**Work instruction**
Your output must match the data word for word, with every line included.

[Dataset entries]
════════════════

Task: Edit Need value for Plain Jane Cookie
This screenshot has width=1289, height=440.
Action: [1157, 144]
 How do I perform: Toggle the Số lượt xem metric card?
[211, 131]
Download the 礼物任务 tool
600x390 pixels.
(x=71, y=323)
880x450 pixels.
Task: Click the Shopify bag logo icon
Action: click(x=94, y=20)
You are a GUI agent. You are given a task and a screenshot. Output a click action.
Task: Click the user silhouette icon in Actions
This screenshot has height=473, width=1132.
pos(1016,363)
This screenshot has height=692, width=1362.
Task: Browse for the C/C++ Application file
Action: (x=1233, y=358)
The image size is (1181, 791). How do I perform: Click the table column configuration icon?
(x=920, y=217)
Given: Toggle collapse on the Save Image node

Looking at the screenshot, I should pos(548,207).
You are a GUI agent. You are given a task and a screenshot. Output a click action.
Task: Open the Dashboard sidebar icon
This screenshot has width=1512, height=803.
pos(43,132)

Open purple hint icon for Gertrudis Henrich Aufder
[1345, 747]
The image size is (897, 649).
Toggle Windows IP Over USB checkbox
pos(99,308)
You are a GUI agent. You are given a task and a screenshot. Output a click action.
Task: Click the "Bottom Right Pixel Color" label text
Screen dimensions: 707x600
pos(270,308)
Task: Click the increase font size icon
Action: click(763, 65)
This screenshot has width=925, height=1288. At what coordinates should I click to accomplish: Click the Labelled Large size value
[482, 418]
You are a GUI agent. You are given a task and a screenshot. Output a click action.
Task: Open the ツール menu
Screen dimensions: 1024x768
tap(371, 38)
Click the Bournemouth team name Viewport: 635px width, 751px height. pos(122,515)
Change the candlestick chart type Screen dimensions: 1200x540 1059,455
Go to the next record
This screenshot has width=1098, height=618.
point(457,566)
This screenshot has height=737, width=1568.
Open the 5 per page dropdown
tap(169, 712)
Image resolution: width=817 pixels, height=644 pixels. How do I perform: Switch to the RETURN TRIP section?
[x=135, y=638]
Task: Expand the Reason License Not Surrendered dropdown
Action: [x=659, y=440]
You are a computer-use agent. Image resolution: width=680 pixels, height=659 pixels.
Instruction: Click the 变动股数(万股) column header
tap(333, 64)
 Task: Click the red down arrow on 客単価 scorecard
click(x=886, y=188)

════════════════

**Response area**
Task: Edit Need value for Plain Jane Cookie
This screenshot has width=1289, height=440.
Action: [1157, 144]
 How do I perform: Toggle the Số lượt xem metric card?
[211, 131]
Download the 礼物任务 tool
600x390 pixels.
(x=71, y=323)
880x450 pixels.
Task: Click the Shopify bag logo icon
Action: click(x=94, y=20)
You are a GUI agent. You are given a task and a screenshot. Output a click action.
Task: Click the user silhouette icon in Actions
This screenshot has height=473, width=1132.
pos(1016,363)
This screenshot has height=692, width=1362.
Task: Browse for the C/C++ Application file
Action: (x=1233, y=358)
The image size is (1181, 791). How do I perform: Click the table column configuration icon?
(x=920, y=217)
Given: Toggle collapse on the Save Image node

Looking at the screenshot, I should pos(548,207).
You are a GUI agent. You are given a task and a screenshot. Output a click action.
Task: Open the Dashboard sidebar icon
This screenshot has width=1512, height=803.
pos(43,132)

Open purple hint icon for Gertrudis Henrich Aufder
[1345, 747]
The image size is (897, 649).
Toggle Windows IP Over USB checkbox
pos(99,308)
You are a GUI agent. You are given a task and a screenshot. Output a click action.
Task: Click the "Bottom Right Pixel Color" label text
Screen dimensions: 707x600
pos(270,308)
Task: Click the increase font size icon
Action: click(763, 65)
This screenshot has width=925, height=1288. At what coordinates should I click to accomplish: Click the Labelled Large size value
[482, 418]
You are a GUI agent. You are given a task and a screenshot. Output a click action.
Task: Open the ツール menu
Screen dimensions: 1024x768
tap(371, 38)
Click the Bournemouth team name Viewport: 635px width, 751px height. pos(122,515)
Change the candlestick chart type Screen dimensions: 1200x540 1059,455
Go to the next record
This screenshot has width=1098, height=618.
point(457,566)
This screenshot has height=737, width=1568.
Open the 5 per page dropdown
tap(169, 712)
Image resolution: width=817 pixels, height=644 pixels. How do I perform: Switch to the RETURN TRIP section?
[x=135, y=638]
Task: Expand the Reason License Not Surrendered dropdown
Action: [x=659, y=440]
You are a computer-use agent. Image resolution: width=680 pixels, height=659 pixels.
Instruction: Click the 变动股数(万股) column header
tap(333, 64)
 Task: Click the red down arrow on 客単価 scorecard
click(x=886, y=188)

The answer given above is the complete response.